In response to weekend press speculation that a former senior manager, John Murray, was trying to drum up support in the City for a conversion campaign the company moved swiftly to underline its commitment to mutuality.

The society which is among the last of a dwindling band of mutual life and pension houses said that a change of status would see policyholders facing higher costs for pensions and insurance which would dwarf any possible windfalls.

It denied any knowledge of plans to start a conversion campaign by any members including Murray who the Sunday Telegraph reported had had discussions about a possible bid with investment banks.

The newspaper reported that Murray was working on plans to try to a hostile takeover attempt or a campaign by members to force NFU Mutual to float on the stock exchange in a move which could value the company at around (pounds) 3bn.

It is thought that Murray, who could not be contacted yesterday, might hope to capitalise on widespread difficulties in the farming industry. Problems like BSE and foot-and-mouth disease have left many farmers facing ruin who might support a move in the hope of wind-falls.

With a number of insurers ready to spend large sums to grow by acquisition demutualisation moves could lead to interest from the likes of Aegon or Eureko, the newspaper suggested.

However, the reports were discounted by Aegon, while senior life industry figures

noted that finding a buyer for the group, which combines dispar-ate general insurance and life businesses, might not be easy.

While NFU Mutual is a relatively low-profile operation compared to rivals such as Standard Life, the 91-year-old company is Britain's 10th-biggest insurance group. Last year NFU Mutual had 850,000 business and individual policyholders

and funds under management of (pounds) 8.7bn.

The company was established to look after farmers but now targets a broad rural consituency and around 54% of last year's (pounds) 1bn premium income came from non-farmers. General insurance, including motor and personal insurance, made up 66% of the total.

In response to increasing pressure on mutuals by carpet-baggers, who hoped to win support for conversion by promising members big pay-outs, NFU Mutual has required new members to sign any wind-fall entitlement over to charity in the last two years.

It is thought that less than half the policyholders would qualify for windfalls which it has been suggested could be as much as (pounds) 25,000 for some members.
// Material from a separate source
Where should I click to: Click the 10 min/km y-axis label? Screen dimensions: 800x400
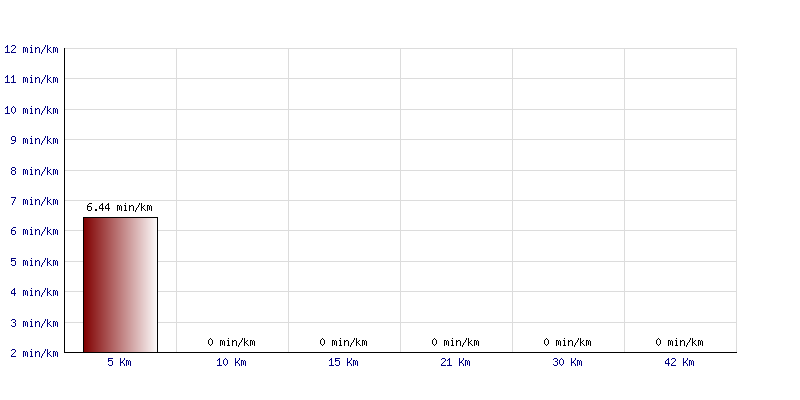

However, a spokeswoman for NFU Mutual last night said the windfall estimates represented pure speculation.

Although the society had no knowledge of any valuation which Murray or others might be attaching to NFU Mutual, she said directors were sure it would never make financial sense for members to give up mutuality.

Without shareholders to consider the company was able to offer highly competitive premium rates and investment returns for members and continue to write specialist cover suitable for a mainly rural clientele which other firms would not be interested in providing.
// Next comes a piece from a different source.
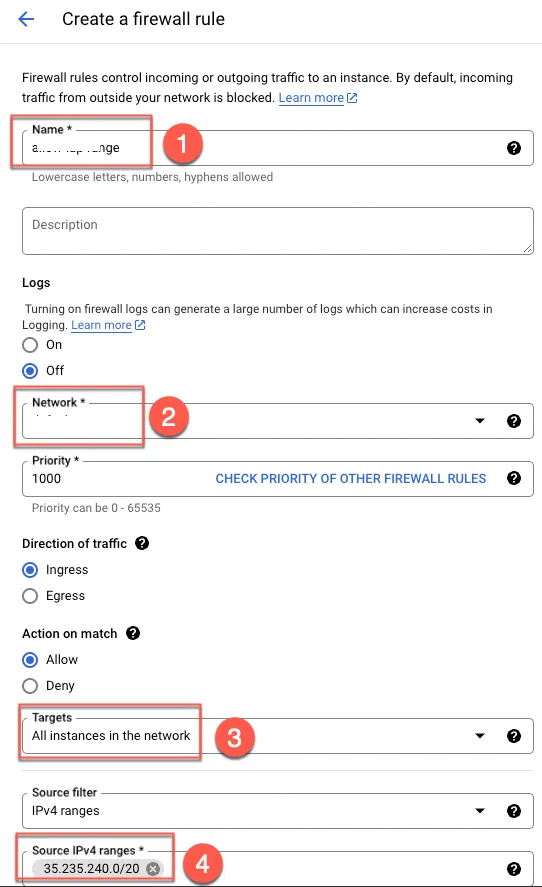Open help icon for Source filter
The image size is (542, 887).
pos(513,811)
A spokesman for Aegon UK dismissed suggestions that the Edinburgh-based owner of

Scottish Equitable might be interested in buying NFU Mutual. ''We have made it clear we are not interested in acquiring general insurance businesses,'' he said.

A senior Scottish life industry source noted that some trade buyers might be interested in buying the life and pensions assets. But separating these from the general insurance business would be a very complicated exercise, he said.